Expression
Have you ever jumped up and down and screamed at the top of your lungs at a football or basketball game? Or have you danced in your kitchen after receiving some good news that’s just bursting out of you? These are the expressions of our thoughts and feelings when words are absent or insufficient.
Oftentimes, when we are processing our emotions it helps to have multiple avenues to access our innermost thoughts. Expressive or Creative Arts has become an effective tool in therapeutic interventions. Visual or performing artists and their expressions of thought, or a young child proudly displaying their artwork of their favorite loved ones or family activity, are common examples we’re familiar with. But it can be so much more. We can all identify with moments when it’s just too difficult to merely speak out our thoughts, and need help. Grabbing a pencil and drawing our emotions or drumsticks to create a rhythm to match the thoughts racing through our minds. A dance move that expresses the mood in that moment or story, a journal to express our thoughts freely through pictures, free-writing or poetry. Singing a song or offering a spoken word that expresses what we’re facing, sculpting an event or person out of clay or out of Legos. We have some pretty creative ways available to us to be able to process both positive and negative experiences.

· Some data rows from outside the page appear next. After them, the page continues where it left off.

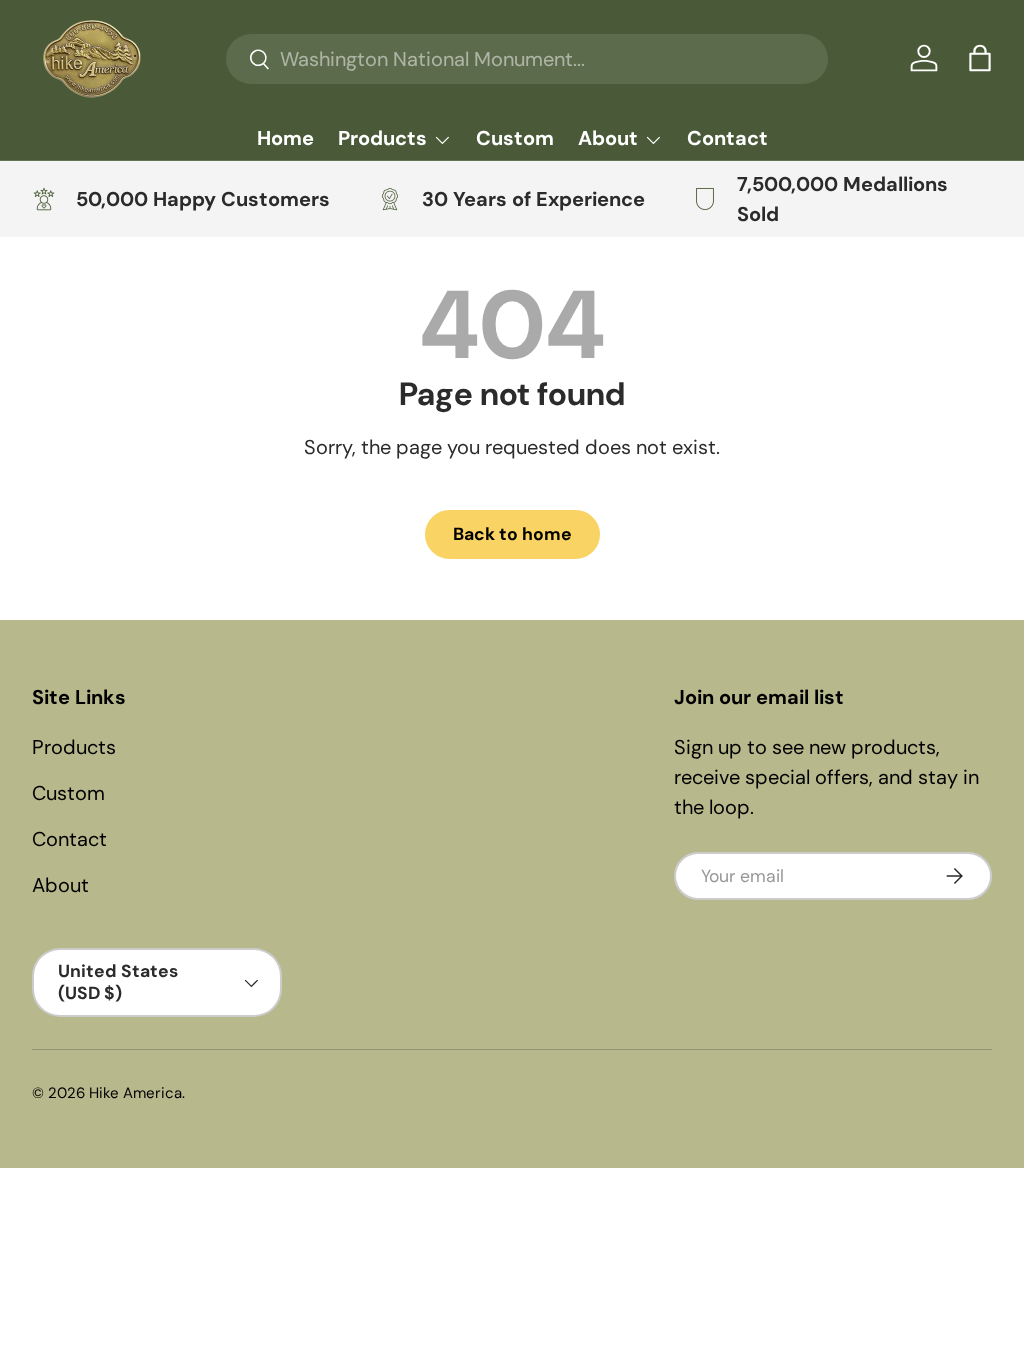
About (60, 885)
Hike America (135, 1093)
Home (285, 138)
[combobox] (527, 59)
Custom (515, 138)
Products (74, 747)
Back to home (512, 534)
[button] (980, 58)
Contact (727, 138)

As a therapist, I have used drawing, play doh, role play, songs, and written letters to name a few, as outlets for children and adults to identify what is on their minds. Trauma or experiences or loss have been drawn in pictures to help a person recognize their memories and their perception of the events that took place, and their perception of themselves in those moments. Did they feel small and powerless? Did they have anyone in their corner, holding onto them and protecting them? A painting of emotions can express so much – colors and strokes that express sadness, or fire and anger, or the brightest happiness.
Expressive arts allows us to engage multiple areas of our abilities to bring awareness to our experiences and feelings, and to learn and grow from those experiences. It engages our senses and opens the conversation for further processing. As a valuable element of the therapeutic process, I want to encourage you to identify how you can use your creative interests to be an expression of yourself.